▸ **Jobs**:
**a)** Please copy the passage on cell phones in Africa word for word, starting with "More importantly." and going on through "reliance on subsistence.".
**b)** Pick up the passage on cell phones in Africa after its final sentence and keep it going.

=== Reading text ===

Google providing any kind of internet service to areas such as Africa is an incredibly powerful device in creating the need for computers and more advanced economic markets, the results of which are more stable government and infrastructure developments.
Example.
Not too long ago most people in Africa had to go to special places to make phone calls, or trade. In order to get contacts in large capitals, they had to find a way there, make small orders and basically continue subsitance.
Cell phones have revolutionized the continent. Most of even remote areas of Africa especially in the west are able to get cheap cell phone service. This allows people to connect at a fraction of the cost and more then 1/3 of all people on the continent have access to a cell phone, whether they own one or have one in the family. The cost is next to nothing, and this allows for trade integration. Large commercial firms are able to communicate with remote farms, distribution centers and such. Botswana, Angola, Senegal, Kenya, Nigeria are all very good examples of this. They have all been posting positive GDP gains in remote areas and creating a modern supply infrastructure for trade.
More importantly.
Cell phone tower are relatively cheap to build and employ the local population and utilize local resources. They require training of skilled professionals, again from the local population. Cell phone towers require roads to them for servicing as well as electricity. Roads create more road and so on, in parallel vastly improving travel and ease, again increasing trade and decreasing the reliance on subsistence.
Since towers require electricity, power plants are built, lines are set up. Power to remote towers means there can now be water pumps, filtration and irrigation systems among many others that can be set up from these power lines. Previously there was no profitable reason to run power to non-urban areas. Obviously water/electrical/sanitation systems employ people from the local population and mass coordination of commodities can set up natural markets since farmers can form cooperatives and grow what is needed for the market instead of just for the village or their immediate area. It continues in this way. Cell phones, like computers are dirt cheap. They may not be using the top of the line phone, but it is more then adequate. Same would be at first with computers.

=== Extracted information ===

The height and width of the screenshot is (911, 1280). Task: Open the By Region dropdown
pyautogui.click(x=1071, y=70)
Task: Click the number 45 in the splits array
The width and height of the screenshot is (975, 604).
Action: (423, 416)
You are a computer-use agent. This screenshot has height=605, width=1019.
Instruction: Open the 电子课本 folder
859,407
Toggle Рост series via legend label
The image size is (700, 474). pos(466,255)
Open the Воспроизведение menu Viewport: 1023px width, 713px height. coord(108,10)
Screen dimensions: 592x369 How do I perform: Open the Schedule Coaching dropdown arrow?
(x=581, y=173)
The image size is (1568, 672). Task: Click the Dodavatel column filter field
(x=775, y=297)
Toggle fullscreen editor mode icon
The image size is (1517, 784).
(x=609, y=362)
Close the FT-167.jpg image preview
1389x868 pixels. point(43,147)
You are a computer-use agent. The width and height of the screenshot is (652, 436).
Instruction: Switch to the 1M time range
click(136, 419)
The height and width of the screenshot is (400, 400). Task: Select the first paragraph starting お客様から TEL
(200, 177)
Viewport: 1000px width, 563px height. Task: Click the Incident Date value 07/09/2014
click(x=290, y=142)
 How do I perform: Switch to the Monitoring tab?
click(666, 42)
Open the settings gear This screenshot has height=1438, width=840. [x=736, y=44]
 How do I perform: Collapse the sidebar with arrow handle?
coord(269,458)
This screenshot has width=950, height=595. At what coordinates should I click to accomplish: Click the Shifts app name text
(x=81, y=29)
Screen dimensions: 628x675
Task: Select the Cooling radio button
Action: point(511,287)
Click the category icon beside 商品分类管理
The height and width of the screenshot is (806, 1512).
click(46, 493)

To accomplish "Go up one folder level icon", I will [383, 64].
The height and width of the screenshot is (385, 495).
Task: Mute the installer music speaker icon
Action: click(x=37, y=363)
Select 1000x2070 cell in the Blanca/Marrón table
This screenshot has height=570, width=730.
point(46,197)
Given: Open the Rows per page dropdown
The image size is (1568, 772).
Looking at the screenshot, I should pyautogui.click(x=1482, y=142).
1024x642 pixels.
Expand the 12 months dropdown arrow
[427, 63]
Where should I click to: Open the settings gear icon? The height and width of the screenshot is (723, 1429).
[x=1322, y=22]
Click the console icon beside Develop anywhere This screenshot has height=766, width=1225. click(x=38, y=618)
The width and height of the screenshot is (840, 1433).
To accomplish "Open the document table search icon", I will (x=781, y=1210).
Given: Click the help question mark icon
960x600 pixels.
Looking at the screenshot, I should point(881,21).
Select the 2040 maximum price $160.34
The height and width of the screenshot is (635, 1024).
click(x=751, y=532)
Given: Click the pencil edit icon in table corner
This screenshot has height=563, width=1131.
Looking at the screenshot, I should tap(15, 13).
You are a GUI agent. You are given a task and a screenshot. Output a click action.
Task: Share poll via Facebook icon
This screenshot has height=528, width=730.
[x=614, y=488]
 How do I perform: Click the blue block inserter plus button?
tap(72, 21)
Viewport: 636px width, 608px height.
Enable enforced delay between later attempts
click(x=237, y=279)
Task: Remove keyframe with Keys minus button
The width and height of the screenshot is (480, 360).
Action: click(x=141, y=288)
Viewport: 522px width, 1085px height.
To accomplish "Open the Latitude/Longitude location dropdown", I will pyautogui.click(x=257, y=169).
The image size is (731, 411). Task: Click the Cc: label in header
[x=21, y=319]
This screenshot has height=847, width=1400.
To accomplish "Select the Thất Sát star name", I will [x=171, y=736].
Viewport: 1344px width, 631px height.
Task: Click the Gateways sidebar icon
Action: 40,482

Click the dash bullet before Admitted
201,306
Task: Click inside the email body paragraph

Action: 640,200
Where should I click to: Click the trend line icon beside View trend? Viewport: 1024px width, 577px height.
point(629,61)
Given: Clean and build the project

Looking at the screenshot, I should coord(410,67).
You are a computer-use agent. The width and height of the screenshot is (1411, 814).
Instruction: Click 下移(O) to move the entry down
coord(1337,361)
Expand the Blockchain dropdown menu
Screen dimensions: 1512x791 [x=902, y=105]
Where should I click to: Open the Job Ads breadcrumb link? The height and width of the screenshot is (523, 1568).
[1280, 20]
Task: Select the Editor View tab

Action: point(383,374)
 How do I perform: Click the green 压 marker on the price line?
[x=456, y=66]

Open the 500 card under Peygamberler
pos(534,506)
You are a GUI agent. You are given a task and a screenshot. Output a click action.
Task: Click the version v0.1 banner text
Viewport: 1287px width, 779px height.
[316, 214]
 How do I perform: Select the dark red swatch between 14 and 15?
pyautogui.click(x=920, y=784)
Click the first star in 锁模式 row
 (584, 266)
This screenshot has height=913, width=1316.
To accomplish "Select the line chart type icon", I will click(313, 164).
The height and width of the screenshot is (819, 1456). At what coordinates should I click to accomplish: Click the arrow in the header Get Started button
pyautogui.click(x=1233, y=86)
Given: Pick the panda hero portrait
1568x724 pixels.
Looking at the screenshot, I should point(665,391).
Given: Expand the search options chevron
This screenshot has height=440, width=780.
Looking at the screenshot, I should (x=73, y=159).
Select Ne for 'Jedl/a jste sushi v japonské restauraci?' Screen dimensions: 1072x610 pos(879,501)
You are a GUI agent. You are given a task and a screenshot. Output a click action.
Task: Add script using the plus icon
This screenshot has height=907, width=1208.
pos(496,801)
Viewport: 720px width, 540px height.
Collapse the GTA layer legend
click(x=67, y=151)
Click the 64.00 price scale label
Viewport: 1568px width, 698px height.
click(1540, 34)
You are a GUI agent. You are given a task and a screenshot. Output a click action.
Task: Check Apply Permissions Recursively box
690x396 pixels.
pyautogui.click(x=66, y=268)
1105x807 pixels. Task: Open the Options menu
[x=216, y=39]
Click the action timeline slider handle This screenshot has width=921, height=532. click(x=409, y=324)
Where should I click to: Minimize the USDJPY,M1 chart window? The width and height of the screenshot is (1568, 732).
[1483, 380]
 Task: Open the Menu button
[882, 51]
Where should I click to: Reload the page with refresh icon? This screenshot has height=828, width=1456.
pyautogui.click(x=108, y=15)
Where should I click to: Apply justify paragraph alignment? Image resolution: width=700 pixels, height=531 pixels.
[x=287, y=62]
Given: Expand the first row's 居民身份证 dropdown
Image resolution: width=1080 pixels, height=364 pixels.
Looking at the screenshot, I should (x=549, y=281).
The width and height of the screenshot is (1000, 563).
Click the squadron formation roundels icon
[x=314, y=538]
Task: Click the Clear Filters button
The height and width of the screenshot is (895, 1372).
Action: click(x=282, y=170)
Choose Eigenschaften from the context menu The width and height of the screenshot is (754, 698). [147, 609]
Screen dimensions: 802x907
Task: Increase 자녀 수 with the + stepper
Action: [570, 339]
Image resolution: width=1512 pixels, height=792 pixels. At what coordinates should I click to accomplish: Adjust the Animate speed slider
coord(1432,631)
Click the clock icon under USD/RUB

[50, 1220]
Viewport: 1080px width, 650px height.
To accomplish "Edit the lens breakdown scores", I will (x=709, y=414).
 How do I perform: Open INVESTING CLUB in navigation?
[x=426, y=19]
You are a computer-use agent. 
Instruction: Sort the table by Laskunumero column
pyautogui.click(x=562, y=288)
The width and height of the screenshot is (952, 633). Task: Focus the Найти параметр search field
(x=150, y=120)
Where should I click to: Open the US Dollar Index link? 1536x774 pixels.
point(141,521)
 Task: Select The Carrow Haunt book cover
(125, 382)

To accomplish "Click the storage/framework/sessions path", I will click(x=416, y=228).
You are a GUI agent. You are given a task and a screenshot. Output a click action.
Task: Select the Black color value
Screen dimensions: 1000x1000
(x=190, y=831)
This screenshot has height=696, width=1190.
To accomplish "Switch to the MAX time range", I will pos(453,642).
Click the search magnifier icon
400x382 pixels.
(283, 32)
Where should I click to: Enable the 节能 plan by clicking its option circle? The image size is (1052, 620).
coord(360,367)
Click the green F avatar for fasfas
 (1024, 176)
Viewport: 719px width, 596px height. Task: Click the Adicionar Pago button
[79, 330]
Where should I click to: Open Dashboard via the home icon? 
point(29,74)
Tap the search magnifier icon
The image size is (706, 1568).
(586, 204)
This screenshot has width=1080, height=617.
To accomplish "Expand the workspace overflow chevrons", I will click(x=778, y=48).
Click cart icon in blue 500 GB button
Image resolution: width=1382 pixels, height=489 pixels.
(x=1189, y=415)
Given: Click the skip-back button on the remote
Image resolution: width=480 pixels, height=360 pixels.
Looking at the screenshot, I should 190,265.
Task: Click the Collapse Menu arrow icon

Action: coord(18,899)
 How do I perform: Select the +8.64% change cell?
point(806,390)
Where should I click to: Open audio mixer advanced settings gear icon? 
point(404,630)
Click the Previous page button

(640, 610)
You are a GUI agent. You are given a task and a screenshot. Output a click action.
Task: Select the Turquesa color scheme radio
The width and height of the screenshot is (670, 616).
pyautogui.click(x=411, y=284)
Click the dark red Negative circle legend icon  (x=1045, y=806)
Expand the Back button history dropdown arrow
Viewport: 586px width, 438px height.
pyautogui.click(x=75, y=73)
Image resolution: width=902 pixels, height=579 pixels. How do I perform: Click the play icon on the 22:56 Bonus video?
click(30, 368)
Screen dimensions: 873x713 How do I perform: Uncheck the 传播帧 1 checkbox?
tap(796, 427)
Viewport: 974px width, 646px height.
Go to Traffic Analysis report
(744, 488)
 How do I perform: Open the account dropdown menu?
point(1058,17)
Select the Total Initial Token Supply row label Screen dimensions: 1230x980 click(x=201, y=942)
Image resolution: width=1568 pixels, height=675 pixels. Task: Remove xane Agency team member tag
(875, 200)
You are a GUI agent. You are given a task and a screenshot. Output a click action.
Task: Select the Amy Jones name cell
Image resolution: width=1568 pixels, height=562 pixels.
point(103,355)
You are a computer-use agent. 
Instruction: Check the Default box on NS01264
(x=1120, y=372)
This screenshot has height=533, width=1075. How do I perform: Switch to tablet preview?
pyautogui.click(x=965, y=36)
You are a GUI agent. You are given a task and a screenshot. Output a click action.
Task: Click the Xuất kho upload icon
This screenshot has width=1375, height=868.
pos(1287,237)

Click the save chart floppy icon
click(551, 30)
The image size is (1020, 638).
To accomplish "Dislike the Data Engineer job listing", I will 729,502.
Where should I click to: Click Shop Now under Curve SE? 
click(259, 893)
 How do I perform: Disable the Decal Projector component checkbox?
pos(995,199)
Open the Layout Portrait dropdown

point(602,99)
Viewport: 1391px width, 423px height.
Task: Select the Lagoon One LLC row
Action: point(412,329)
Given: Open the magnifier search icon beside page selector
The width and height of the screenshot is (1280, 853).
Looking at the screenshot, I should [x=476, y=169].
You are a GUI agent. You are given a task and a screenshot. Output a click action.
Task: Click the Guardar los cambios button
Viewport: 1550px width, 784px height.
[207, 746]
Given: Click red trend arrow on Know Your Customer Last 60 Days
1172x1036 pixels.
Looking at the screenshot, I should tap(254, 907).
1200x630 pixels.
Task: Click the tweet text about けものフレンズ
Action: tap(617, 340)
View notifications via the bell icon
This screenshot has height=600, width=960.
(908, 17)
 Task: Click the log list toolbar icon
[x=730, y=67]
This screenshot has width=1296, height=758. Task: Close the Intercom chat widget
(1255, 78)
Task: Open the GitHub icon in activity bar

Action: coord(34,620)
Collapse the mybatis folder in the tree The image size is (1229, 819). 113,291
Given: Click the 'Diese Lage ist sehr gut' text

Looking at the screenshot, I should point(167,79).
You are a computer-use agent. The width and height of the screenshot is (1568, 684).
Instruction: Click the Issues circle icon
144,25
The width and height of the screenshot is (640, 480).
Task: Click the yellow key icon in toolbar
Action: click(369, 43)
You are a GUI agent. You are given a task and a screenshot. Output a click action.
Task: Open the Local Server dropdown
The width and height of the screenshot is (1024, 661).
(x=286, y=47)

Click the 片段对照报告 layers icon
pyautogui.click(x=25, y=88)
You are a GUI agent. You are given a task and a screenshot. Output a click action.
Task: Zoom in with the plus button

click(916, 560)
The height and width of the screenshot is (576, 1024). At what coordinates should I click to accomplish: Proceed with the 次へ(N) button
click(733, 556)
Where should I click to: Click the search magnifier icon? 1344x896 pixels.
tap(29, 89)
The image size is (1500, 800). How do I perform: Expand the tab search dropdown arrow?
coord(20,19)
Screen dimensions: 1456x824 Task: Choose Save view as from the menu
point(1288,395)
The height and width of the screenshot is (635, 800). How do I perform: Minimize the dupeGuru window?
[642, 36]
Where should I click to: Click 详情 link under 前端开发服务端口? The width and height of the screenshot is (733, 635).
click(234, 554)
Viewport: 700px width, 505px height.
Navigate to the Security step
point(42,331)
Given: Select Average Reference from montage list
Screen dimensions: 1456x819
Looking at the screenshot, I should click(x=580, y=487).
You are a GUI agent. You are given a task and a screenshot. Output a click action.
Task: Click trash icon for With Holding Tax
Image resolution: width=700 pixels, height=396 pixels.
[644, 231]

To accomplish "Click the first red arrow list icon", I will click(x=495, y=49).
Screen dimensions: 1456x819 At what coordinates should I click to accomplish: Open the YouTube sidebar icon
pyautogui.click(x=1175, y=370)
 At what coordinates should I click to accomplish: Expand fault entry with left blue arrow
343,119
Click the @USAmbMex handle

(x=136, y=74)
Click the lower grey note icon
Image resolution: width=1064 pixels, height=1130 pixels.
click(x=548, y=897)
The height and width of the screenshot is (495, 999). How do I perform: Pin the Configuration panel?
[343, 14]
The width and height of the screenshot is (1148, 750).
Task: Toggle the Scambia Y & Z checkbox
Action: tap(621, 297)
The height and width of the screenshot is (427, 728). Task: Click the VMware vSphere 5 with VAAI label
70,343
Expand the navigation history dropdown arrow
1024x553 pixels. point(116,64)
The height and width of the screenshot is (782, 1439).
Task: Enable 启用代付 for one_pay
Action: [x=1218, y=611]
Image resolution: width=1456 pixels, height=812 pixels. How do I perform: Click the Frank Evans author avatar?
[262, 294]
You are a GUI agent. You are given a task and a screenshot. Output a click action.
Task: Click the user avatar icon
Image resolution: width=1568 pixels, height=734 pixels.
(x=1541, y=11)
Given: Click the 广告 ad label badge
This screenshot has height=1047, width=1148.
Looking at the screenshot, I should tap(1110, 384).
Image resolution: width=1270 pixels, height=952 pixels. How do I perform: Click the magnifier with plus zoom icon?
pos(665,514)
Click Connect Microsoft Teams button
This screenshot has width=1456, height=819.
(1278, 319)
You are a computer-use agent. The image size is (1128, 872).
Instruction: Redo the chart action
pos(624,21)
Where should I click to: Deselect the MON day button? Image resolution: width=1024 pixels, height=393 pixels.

===

▸ **Responses by task**:
**a)**
More importantly.
Cell phone tower are relatively cheap to build and employ the local population and utilize local resources. They require training of skilled professionals, again from the local population. Cell phone towers require roads to them for servicing as well as electricity. Roads create more road and so on, in parallel vastly improving travel and ease, again increasing trade and decreasing the reliance on subsistence.

**b)**
With all of this combined Africa has the highest uptake of cellphones in the world. It is by far the hottest market for them. In just the last 8 years 1/3 of all people on the continent own, use, and have access to cell phones. Many were saying why do they need cell phones when they dont have any food 8 years ago, but a growing cellphone infrastructure directly correlates to economic and quality of life improvements, as well as education. Because there is now electricity and connectivity to remote areas, schools and western non-profits like the red cross can easily coordinate aid, education, and other resources, specifically televisions with western media.
A massive deployment of broadband would further facilitate trade, education and infrastructure development, thus creating a more stable continent.
While Africa is very unstable it is much better then it was, directly correlated to the development of mass communication systems, which bring with them FDI (Foreign Direct Investment).
Next time some of you whine about why people are spending money in Africa to give them broadband, your answer is because it is incredibly practical, profitable and we all get a reward from it. The same was done in China and India, and both of them became more open and productive societies.
So communications systems contribute to.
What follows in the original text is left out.